╭──

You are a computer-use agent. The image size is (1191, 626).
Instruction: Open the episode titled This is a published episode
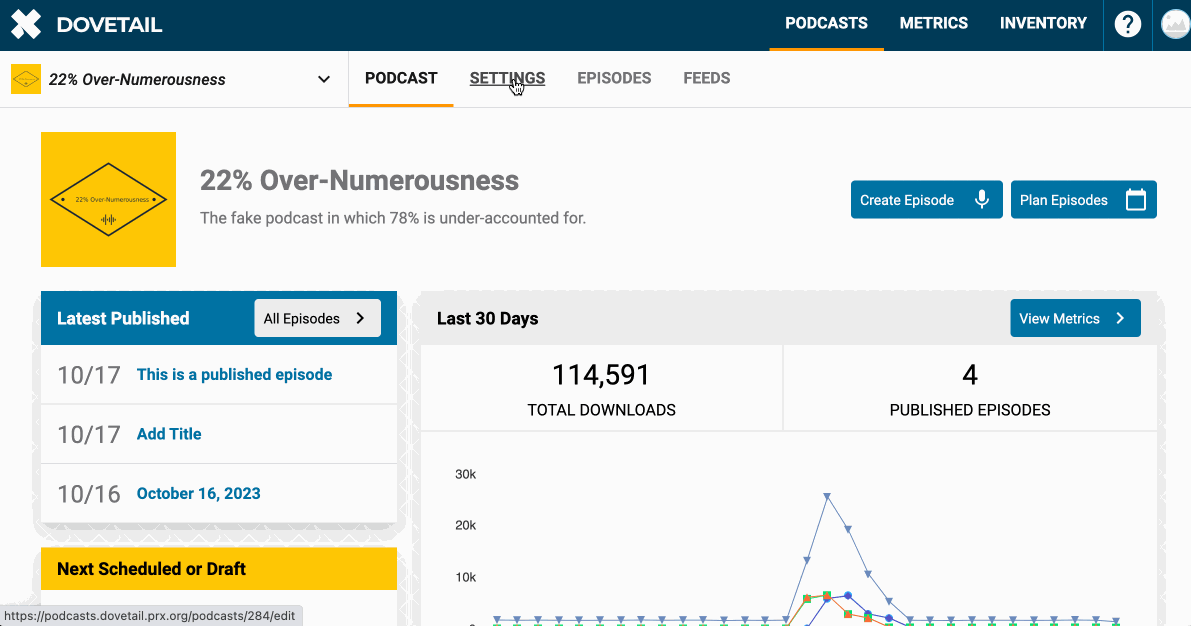[x=234, y=374]
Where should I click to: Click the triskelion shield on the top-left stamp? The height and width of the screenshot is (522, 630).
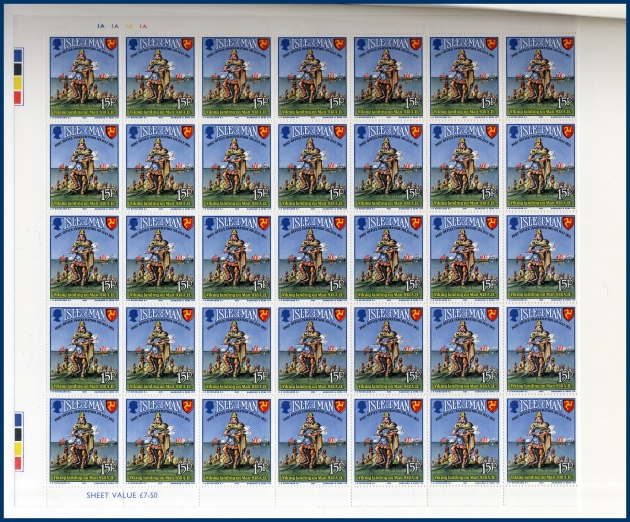point(111,45)
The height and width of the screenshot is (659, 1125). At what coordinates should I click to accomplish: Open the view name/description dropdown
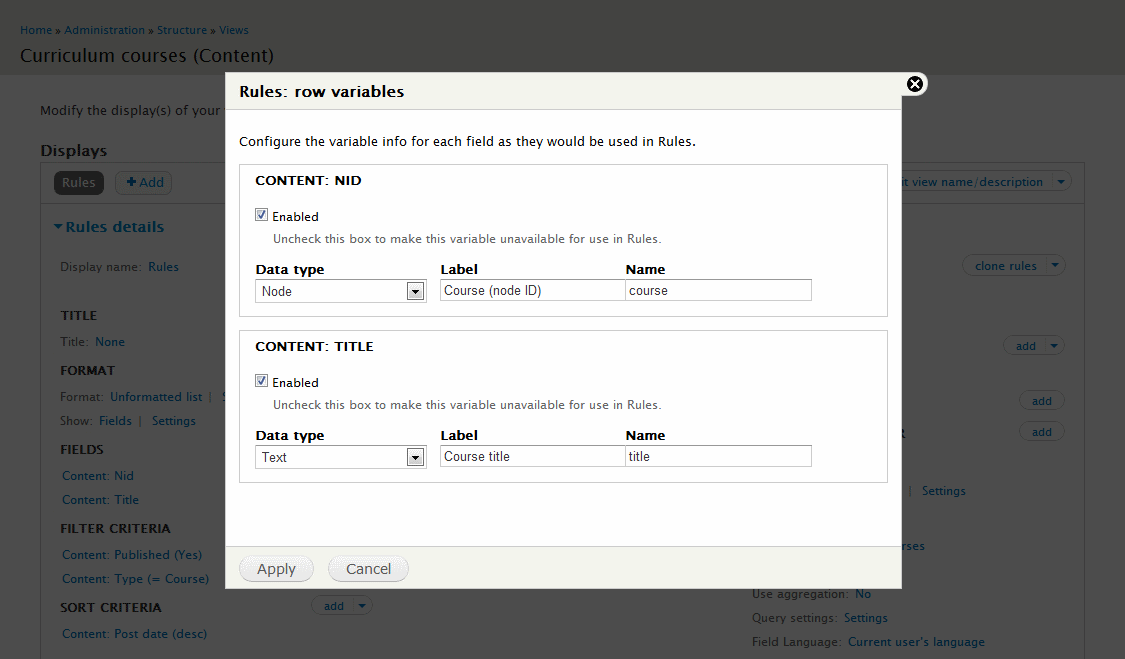(x=1060, y=182)
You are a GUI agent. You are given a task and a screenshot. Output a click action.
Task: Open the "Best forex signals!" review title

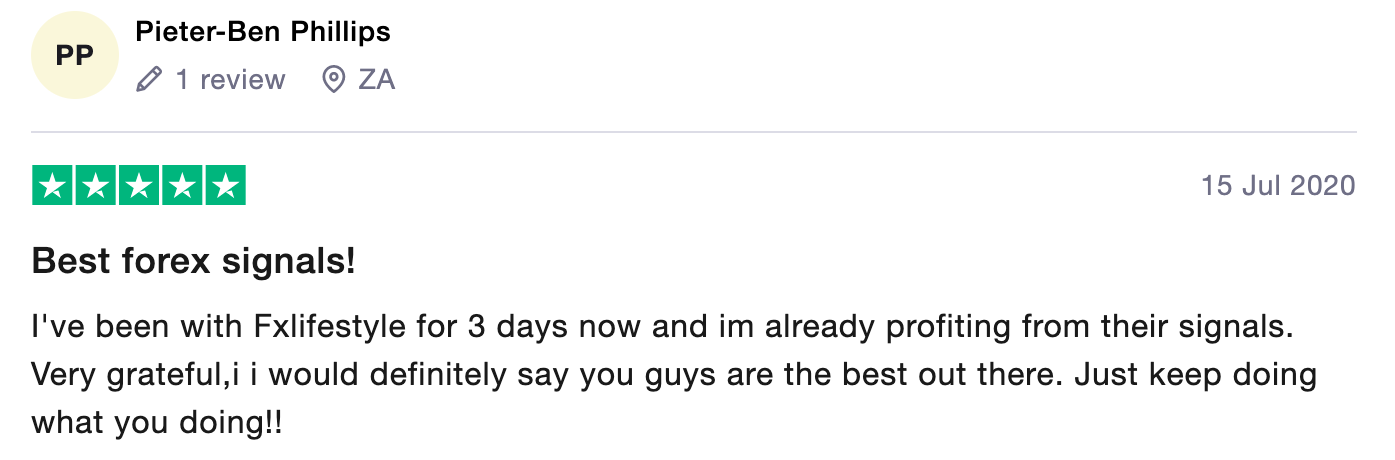point(194,262)
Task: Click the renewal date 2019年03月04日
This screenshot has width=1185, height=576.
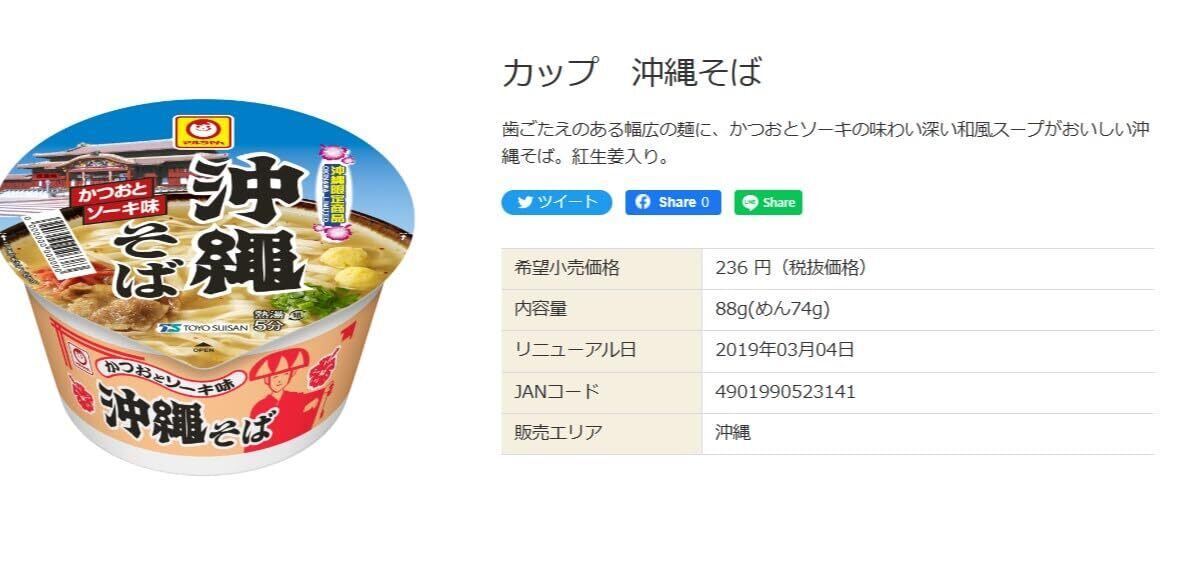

╰──

=== Task to carry out ===
Starting from the records above, filter out all lines except those containing the word "agent".

=== Your response ===
You are a computer-use agent. The image size is (1191, 626).
You are a GUI agent. You are given a task and a screenshot. Output a click action.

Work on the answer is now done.